WRITTEN TASK:
Locate every line in the rows below that contains the string "width" and copy each of those lines in full.

DATA FOR THIS EXERCISE:
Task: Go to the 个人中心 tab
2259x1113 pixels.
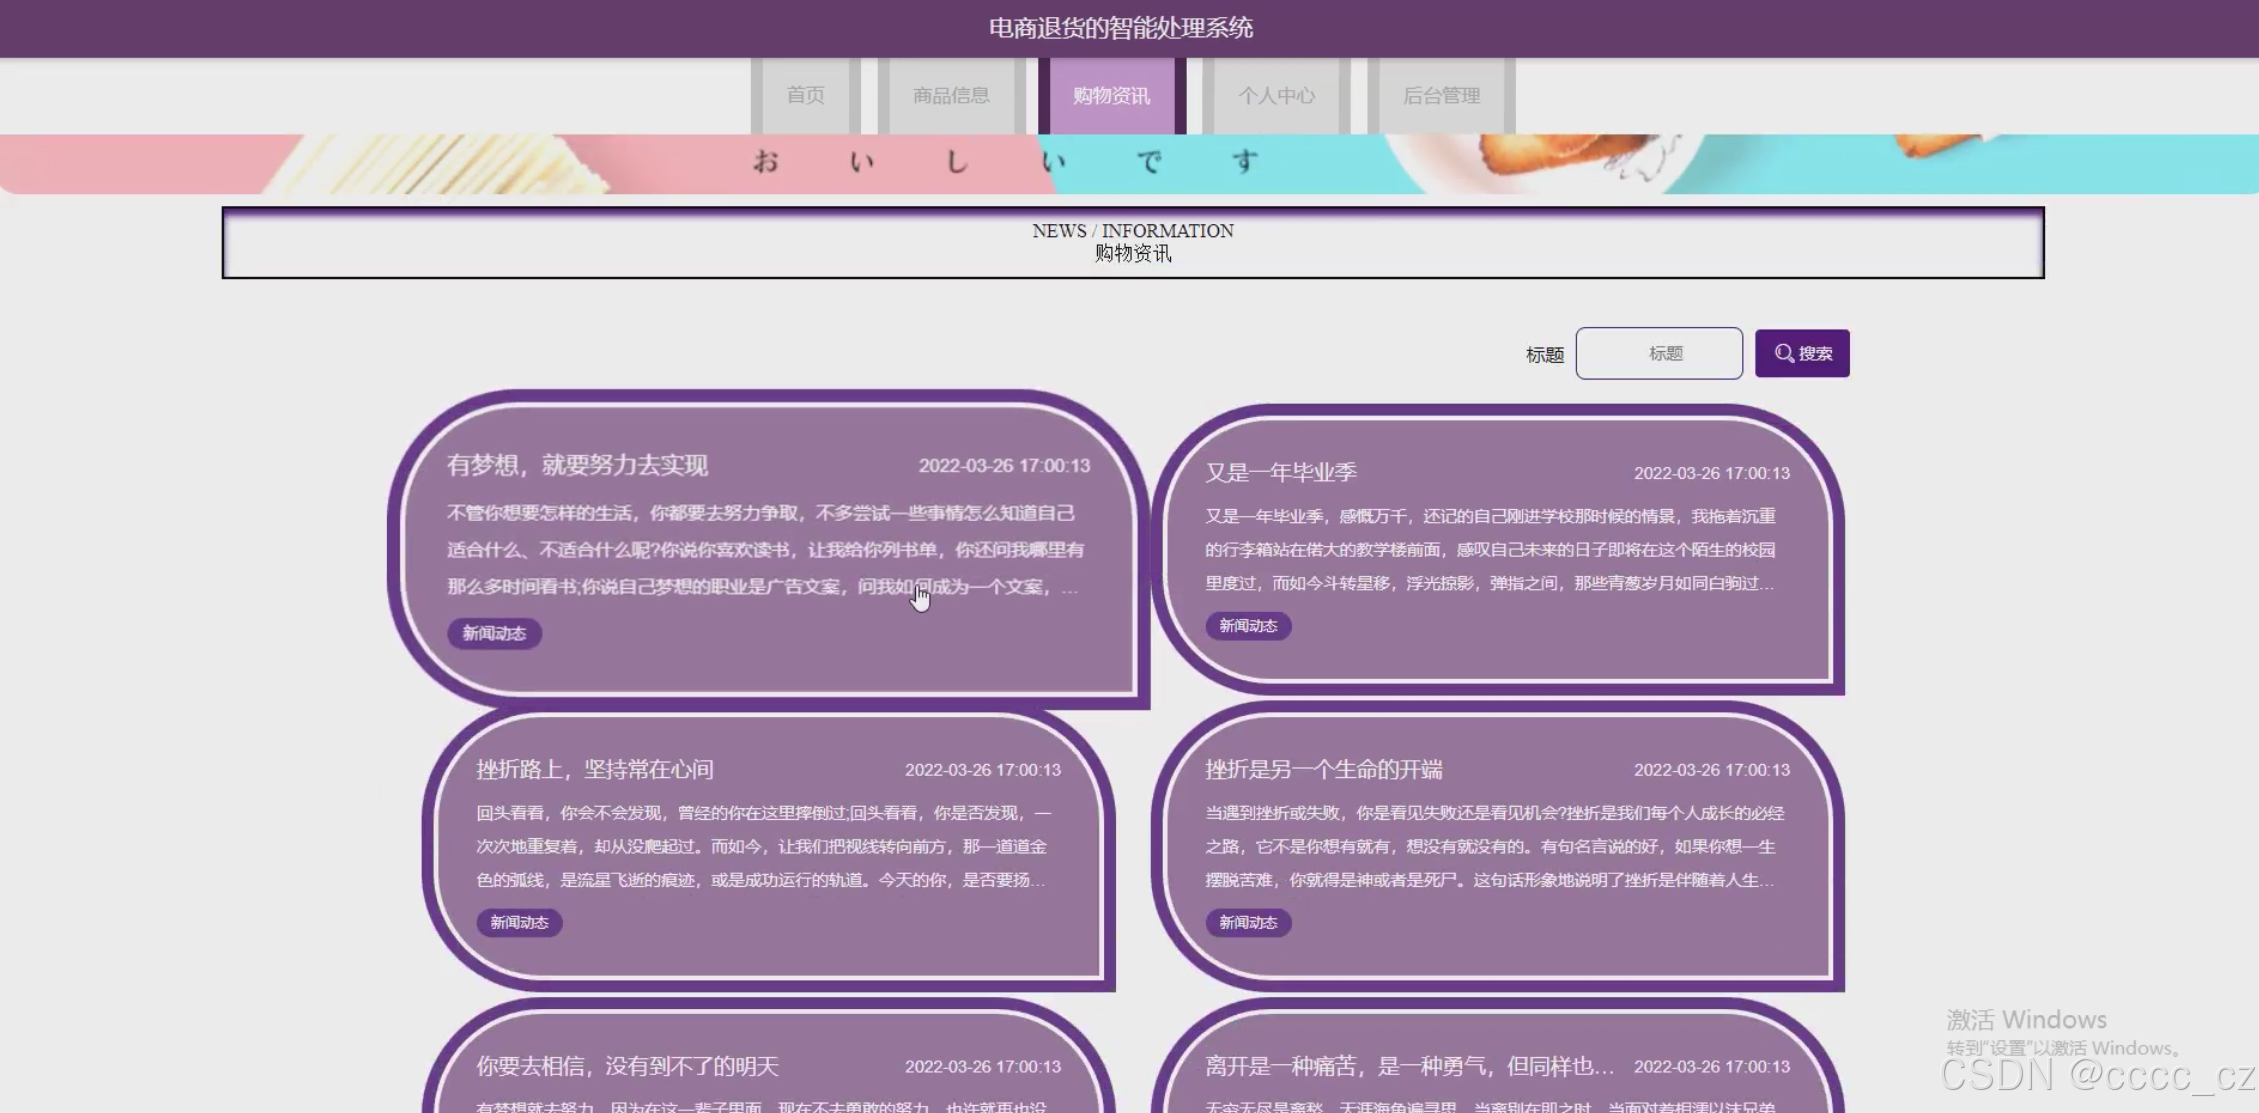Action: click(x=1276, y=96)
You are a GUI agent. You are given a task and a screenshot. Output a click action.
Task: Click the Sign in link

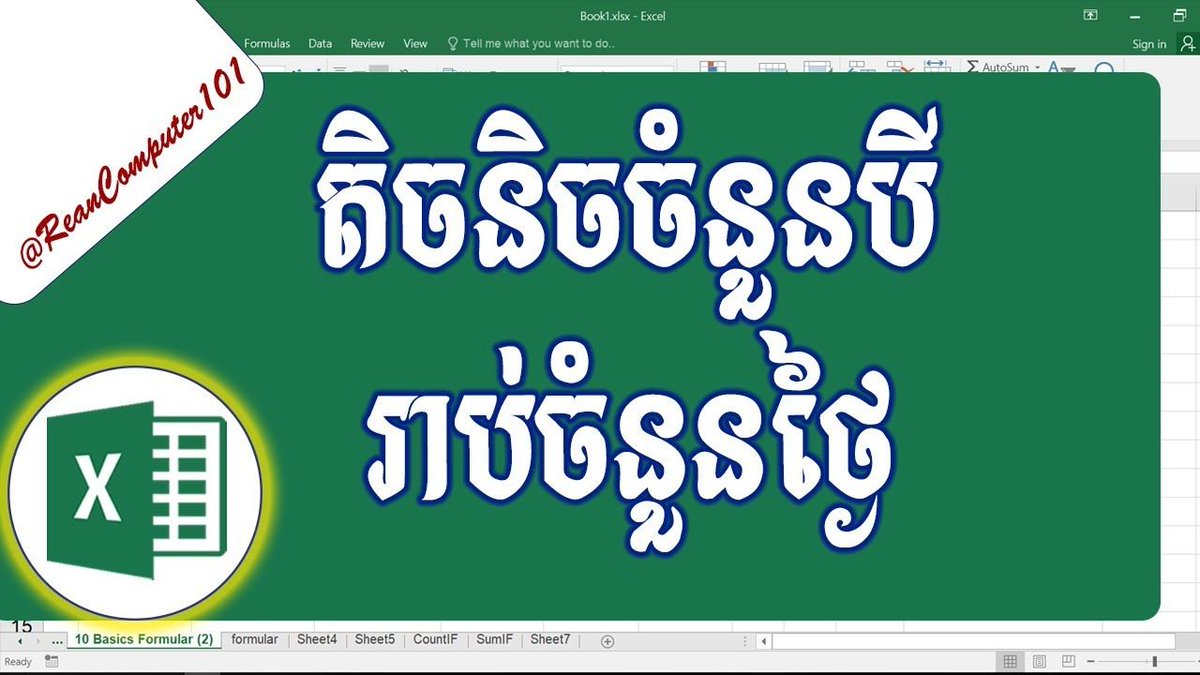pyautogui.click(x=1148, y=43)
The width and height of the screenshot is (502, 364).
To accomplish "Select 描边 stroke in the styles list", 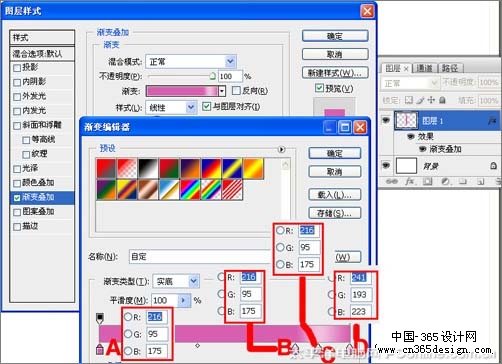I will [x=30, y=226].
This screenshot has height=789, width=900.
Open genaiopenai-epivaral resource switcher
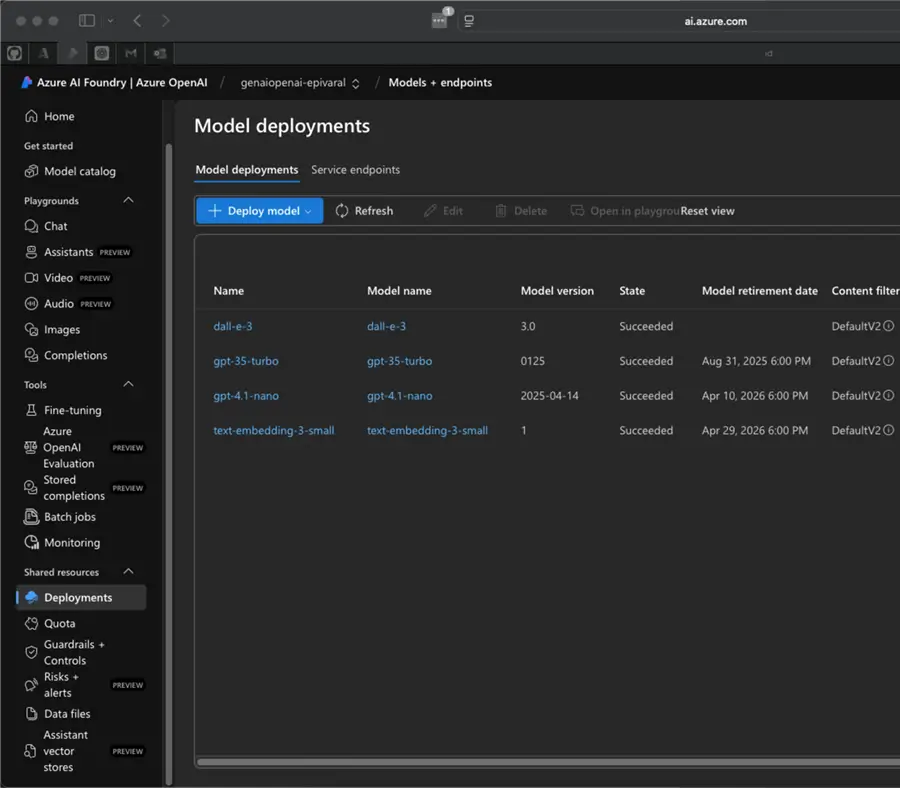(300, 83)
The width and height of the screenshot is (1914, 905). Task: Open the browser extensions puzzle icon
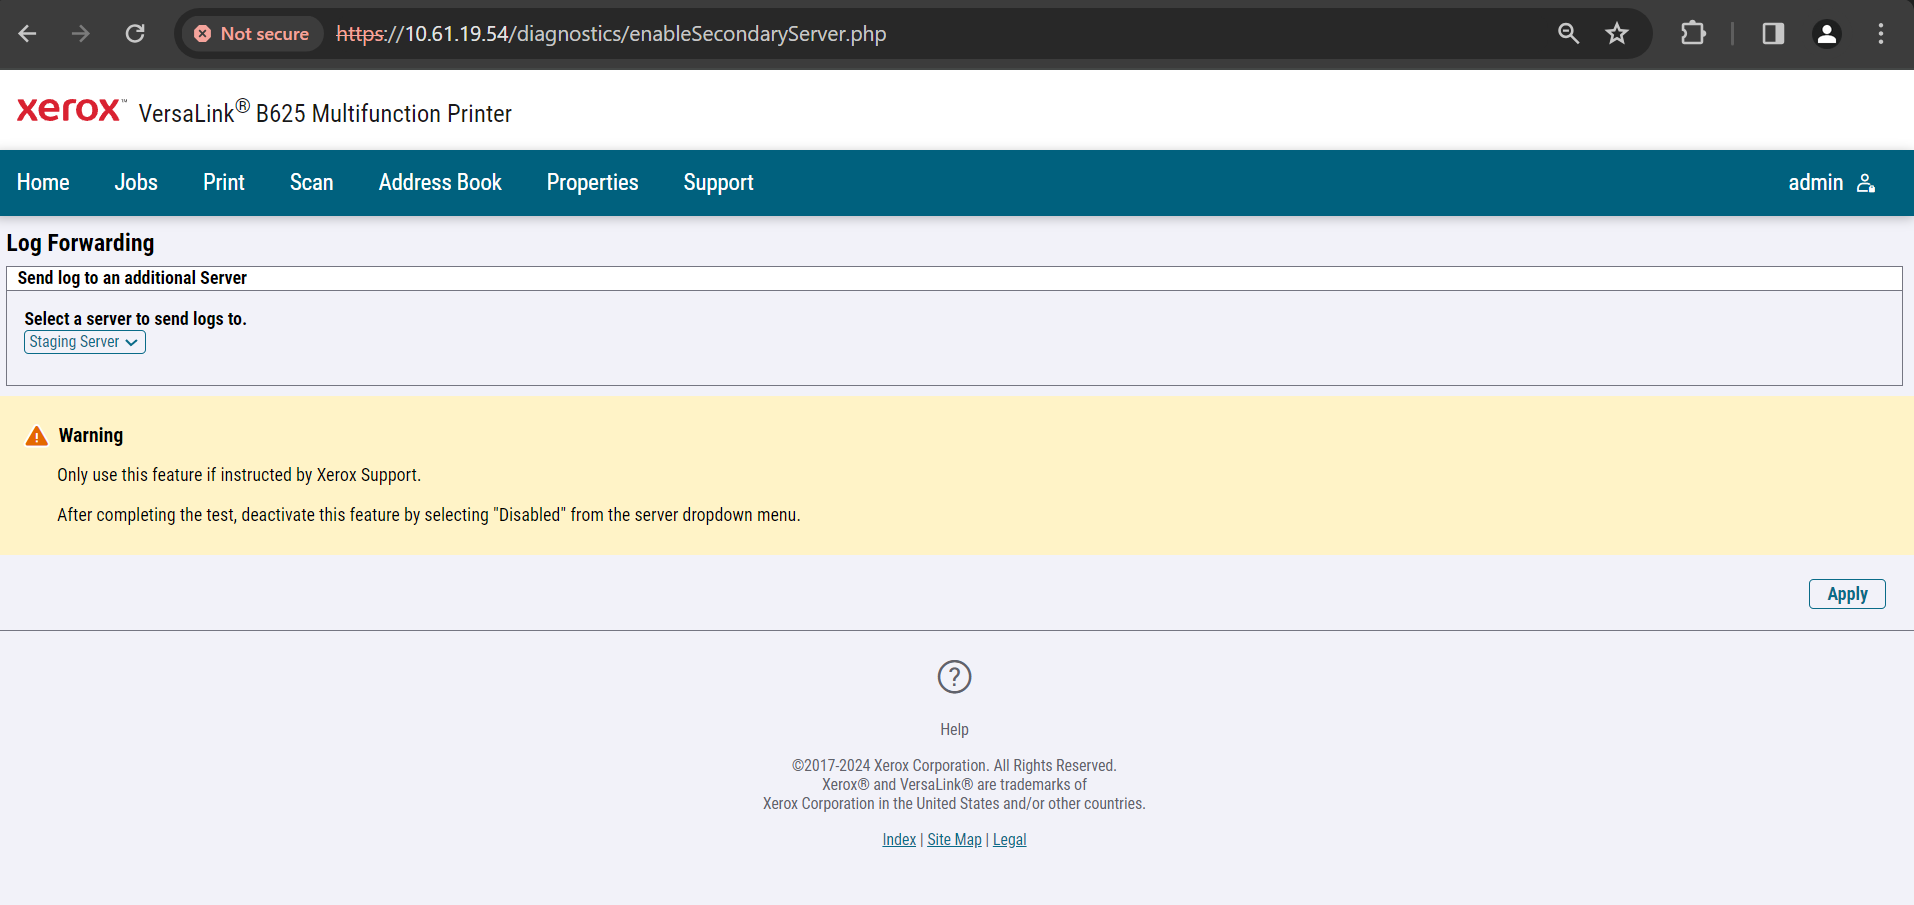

RESULT OF THE EXERCISE:
The width and height of the screenshot is (502, 364).
This screenshot has height=789, width=900.
The width and height of the screenshot is (1914, 905). Task: Open the browser extensions puzzle icon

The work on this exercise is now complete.